My choices in life and creative efforts may not have been (or will be in the future) all right and correct but choosing is. I learned that from Stephen Sondheim who died yesterday at the age of 91.
In 2002 I went to DC to see 6 Sondheim musicals in 3 days at the Kennedy Center. I passed by him sitting alone in a booth at a restaurant and thought surely I could think of something witty wise or heartfelt to say. I could not and passed on by. I was wordless for a half hour.
The final musical was “Sunday in the Park with George” and throughout the show, the creative process was the star. The complications. The obsessions. The sacrifices. Even the humor within the not knowing what you are doing or going to do next.
The necessity to simply pick up and keep moving on was the heartbeat of the entire musical.
When the song “Moving On” was sung and half-spoken at the end, I got out my tissues and silently passed a few to the man on my left who was also struggling to keep it together.
I think of his lyrics all the time in my insulated creative lab-of-a-life. “The choice may have been a mistake. The act of choosing was not. You have to move on.” Or, also from “Sunday in the Park with George,” lyrics from “Finishing the Hat” where the painter, George Seurat, was procrastinating about getting back to work and was just trying to focus on one thing: “Finish the hat, George.”
I also say frequently, “Just Finish the damn hat, Pat, ” when I am circling a project rather than sitting down to do it. Stephen Sondheim said he was a procrastinator, too, but had collaborators who helped him, noodled him to focus.
As I wildly steer toward something else and begin the process as if I know where I am going, I think “Now, where in hell is this going, Pat?”
Then, I realize if I knew THAT, in Sondheim’s world, I’ve already gone so I might as well just keep going and see what happens. Last night when I got the news that he had died, I was trying to draw Boris Johnson, Paul Newman, Leonardo DiCaprio, Orson Welles, Greta Thunberg, Mark Zuckerberg after seeing a brilliant illustration of celebrities which to me was sheer genius. The artist’s name was Andre Carrilho.
I cannot draw similarities for the life of me. NOT. AT. All. So I just tried to follow his lines.
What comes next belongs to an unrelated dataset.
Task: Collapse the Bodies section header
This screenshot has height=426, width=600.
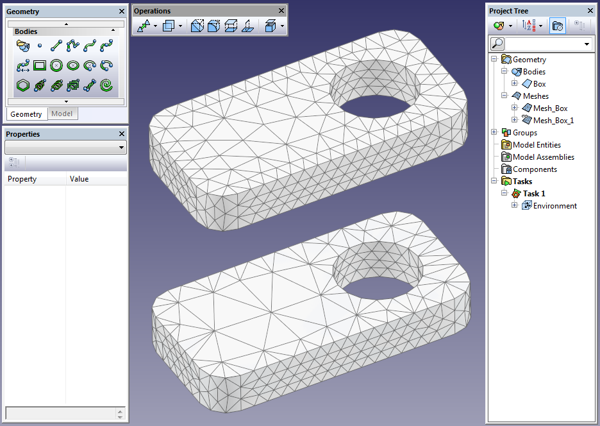Action: pos(113,31)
He is so so good that even my attempts seemed on the road to be recognizable.
Turns out that copying is not so easy either. But, it is fun. Joyful, even to try. And, lucky for me, for all of us who toil the creative fields in hibernation, Sondheim’s words apply to genius art-makers as well to those of us who are simply toiling the creative fields doing god knows what. The below is “God knows what” for November 26, 2021’s daily drawing..
May Stephen Sondheim’s words and music memory be our past and future blessings.
Here’s Andre Carrilho’s brilliant illustration of Kyle Rittenhouse’s reaction to his “Not Guilty” verdict and before his visit to Mar-a-Lago. And, to correct any nausea this deluded boy who thinks “AR-15’s are cool ” and his malignant master may cause, I included his celebrity illustration below it.
PS.
It is faux fur snood sewing weather and my first step is to fix my 2020 snoods before I sew a 2021 version. I was never quite sure how to close them properly so I never tried to sell them. Today, the elastic and the button I had sewn in December 2020 broke on my silver Mongolian faux fur one. A year later and a year wiser sewing-wise, I know what to do: 24mm fashion snaps! We’ll see. They make everyone look glamorous and sometimes on a bad day during the beginning of lockdown when no one was on the horizon to visit and the only place I was going was once a week to the grocery store, I’d wear one while sewing just to make me laugh. Given the newest strain of the virus, Omnicon, I may be back to that in a few weeks.
The photo with the chartreuse clip on the snood and the dangling elastic is where the new snaps shall go. PS. I have to “brush” my snood with a hairbrush before I go out. Otherwise, in the days when I was cutting my own hair, I looked like a nest of white sparrows walking down the street.